Reference and Preface
This is mainly about how the python hydra library is used. If you don't know what it is, give a brief introduction:
Hydra is an open source Python framework that simplifies research and development of other complex applications.
The key feature is the ability to dynamically create hierarchical configurations with ** combinations and override it with configuration files and command lines. The name Hydra comes from the fact that it can run many similar jobs - like a Hydra with multiple heads.

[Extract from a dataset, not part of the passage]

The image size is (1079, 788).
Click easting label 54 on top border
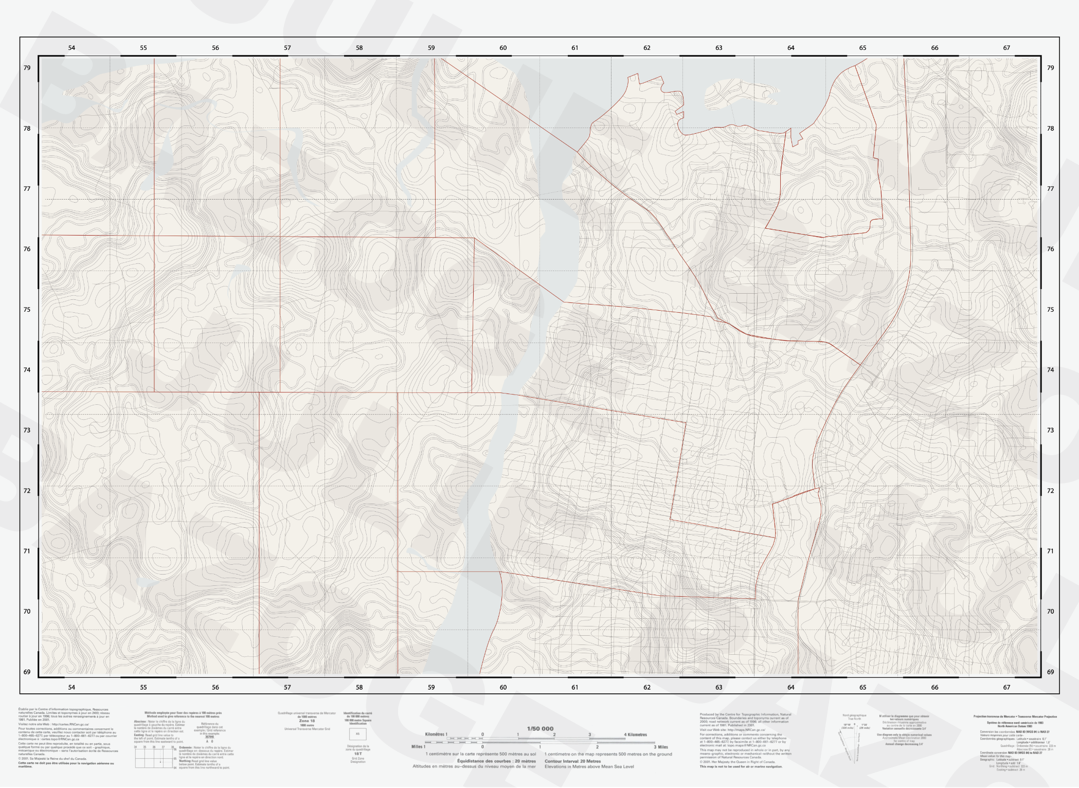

Simply put, it is easier to manage the yaml config configuration file, although it can also be yaml.load(), but this is the difference between some tools and not encountered, such as tensorboard and wandb, wandb is really fragrant, mainly yaml, which I haven't used. Recently, I think it should be more standardized, so read it and learn hydra, yaml.load should be more than sufficient for small networks and tests
- Official documents: https://hydra.cc/docs/intro/
- English Tutorials on towards: Complete tutorial on how to use Hydra in Machine Learning projects
- In combination with OmegaConf: https://omegaconf.readthedocs.io/en/latest/index.html
1. Brief introduction
install
pip install hydra-core
Notice the relationship between its version and python:
Version | Release notes | Python Versions | |
---|---|---|---|
► | 1.1 (Stable) | Release notes | 3.6 - 3.9 |
1.0 | Release notes | 3.6 - 3.8 | |
0.11 | Release notes | 2.7, 3.5 - 3.8 |
Preliminary Test
Suppose the code location and the configuration file location are as follows:
folder ├── config │ └── config.yaml └── main.py
Where main.py is as follows:
import hydra from omegaconf import DictConfig, OmegaConf from pathlib import Path @hydra.main(config_path="config", config_name="config") def main(config): running_dir = str(hydra.utils.get_original_cwd()) working_dir = str(Path.cwd()) print(f"The current running directory is {running_dir}") print(f"The current working directory is {working_dir}") # To access elements of the config print(f"The batch size is {config.batch_size}") print(f"The learning rate is {config['lr']}") if __name__ == "__main__": main()
config.yaml is:
### config/config.yaml batch_size: 10 lr: 1e-4
The results are:
The current running directory is C:\Users\xx\xx\xx\folder\ The current working directory is C:\Users\xx\xx\xx\folder\outputs\2021-12-26\22-47-06 The batch size is 10 The learning rate is 0.0001
First, we can see that when hydra runs, an output folder containing date and time information is automatically created, and then the path is adjusted directly to save everything in the script. This is a preliminary test, all in this line: the configured path is "config" and the configured file name is "config"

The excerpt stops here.